La méthodologie de l’étude a consisté à interroger des auteurs et une vingtaine de sociétés (éditeurs, graphistes, compositeurs, agences photos, diffuseurs, distributeurs numériques, libraires). Elle se porte sur un panel de 5 modèles de livres numériques (roman, guide pratique avec illustrations, beau livre ou album illustré et BD). L’étude part de prix de vente publics qui s’esquissent sur le marché américain, entre 12,99 et 14,99 euros le fichier.
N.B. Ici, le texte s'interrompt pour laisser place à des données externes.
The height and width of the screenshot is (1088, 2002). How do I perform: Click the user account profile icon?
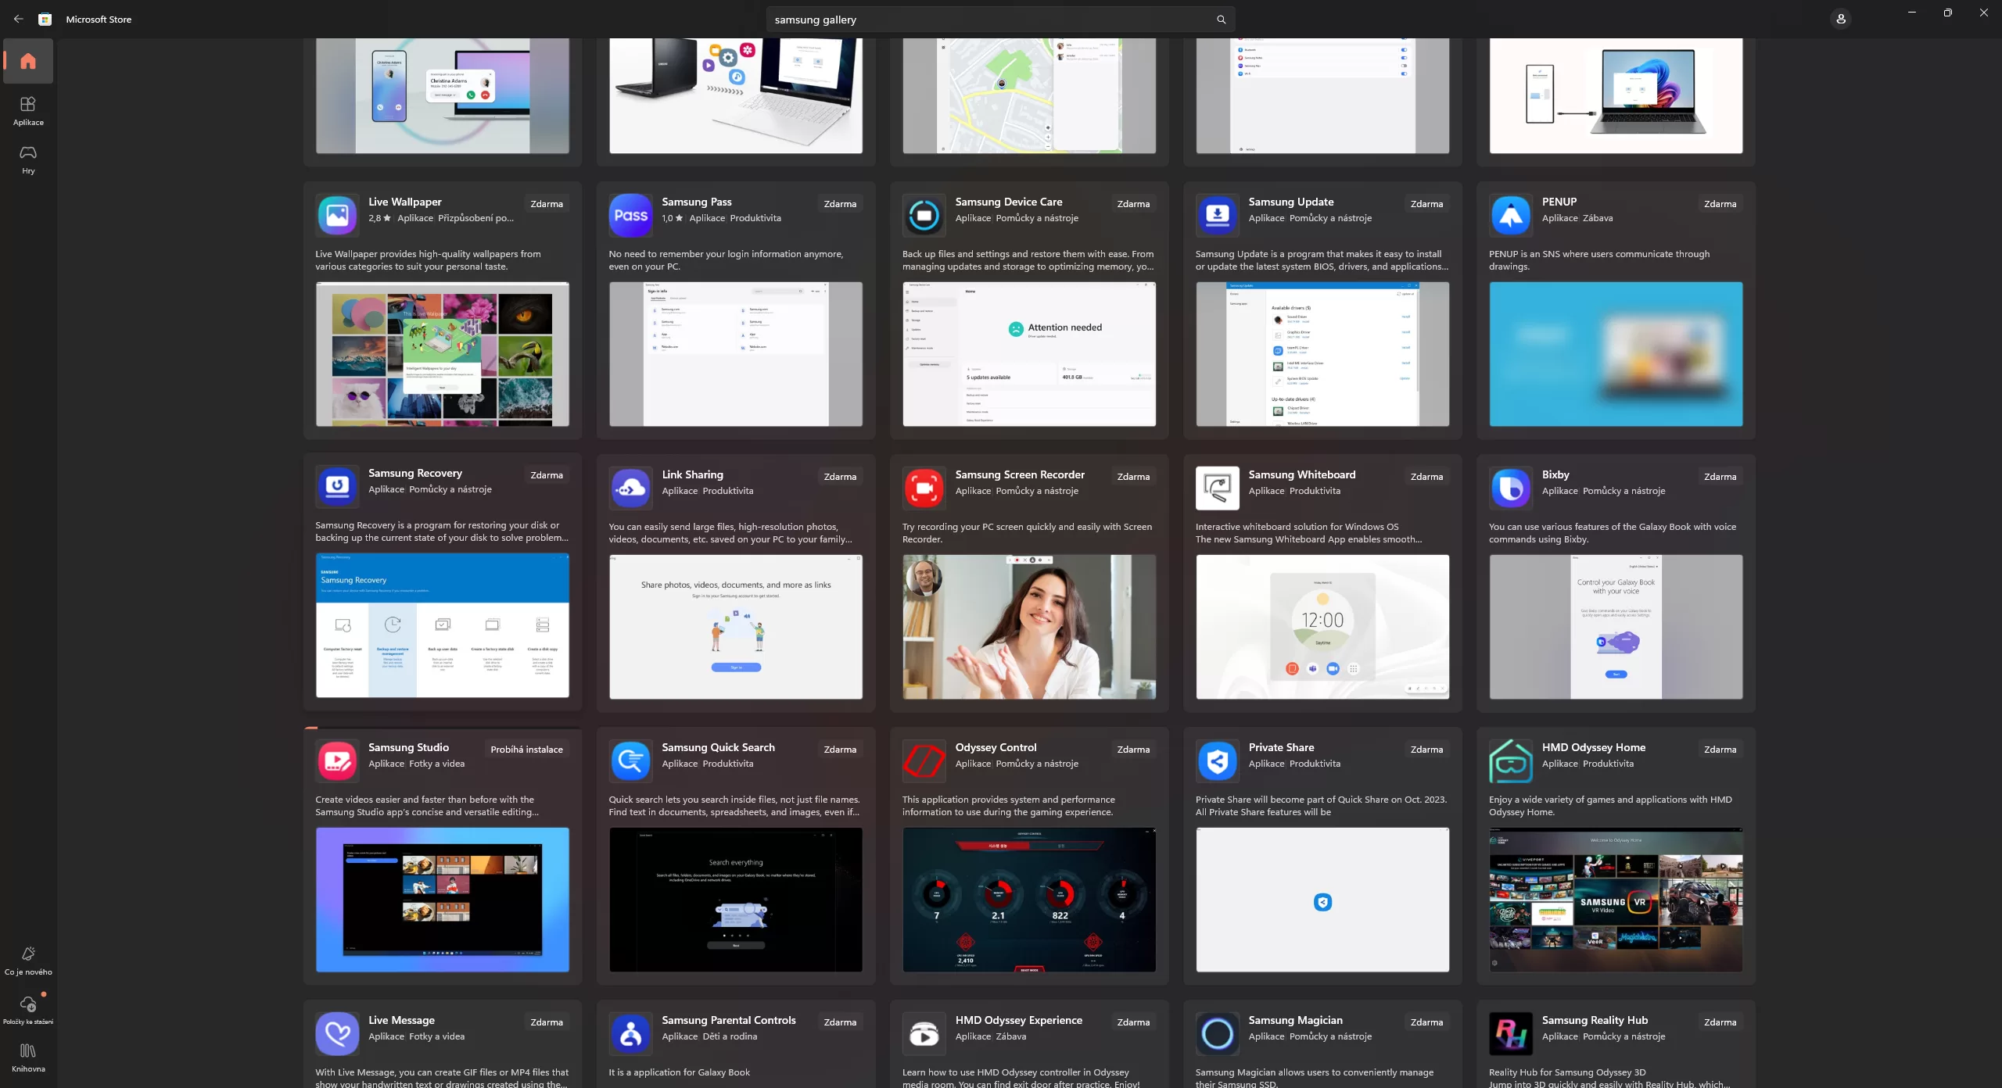(1840, 20)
Le rapport conclut que « les seuils de rentabilité pour des livres sans contenus multimédias (qui s’établiraient entre 50 et 500 exemplaires pour des nouveautés, 200 à 800 pour des livres à numériser) ne semblent pas irréalistes ». Ainsi, un roman à 12,99 euros pourrait être rentable à 200 exemplaires écoulés. Un beau livre illustré, vendu au prix de 14,99 euros, 847 exemplaires. Si les titres sont enrichis en multimédia comme le laissent imaginer les multiples supports de lecture avec vidéo, comme le iPad, il faudra en vendre au moins deux fois plus. Tout dépend donc de ce que l’on numérise.

« On peut faire des livres numériques en espérant des gains rapides notamment sur les nouveautés », conclut ainsi l’étude. Elle intègre les opérateurs télécoms dans le gâteau et accorde 15 % à l’auteur (base actuelle de négociations pour de nouveaux contrats incluant les droits numériques) , quand la moyenne est aujourd’hui de 8 % pour le papier.

A première vue, il semble que la numérisation soit un succès commercial à venir où tout le monde pourrait s’y retrouver. Cependant, les livres qui ne sont plus disponibles dans les catalogues (ni en papier ni en numérique) intéresseront-ils les éditeurs ? Les conditions commerciales et juridiques seront-elles favorables aux auteurs ? Et le piratage ne risque-t-il pas de prendre de l’ampleur face au succès des lecteurs électroniques ? Des débats qui débutent à peine.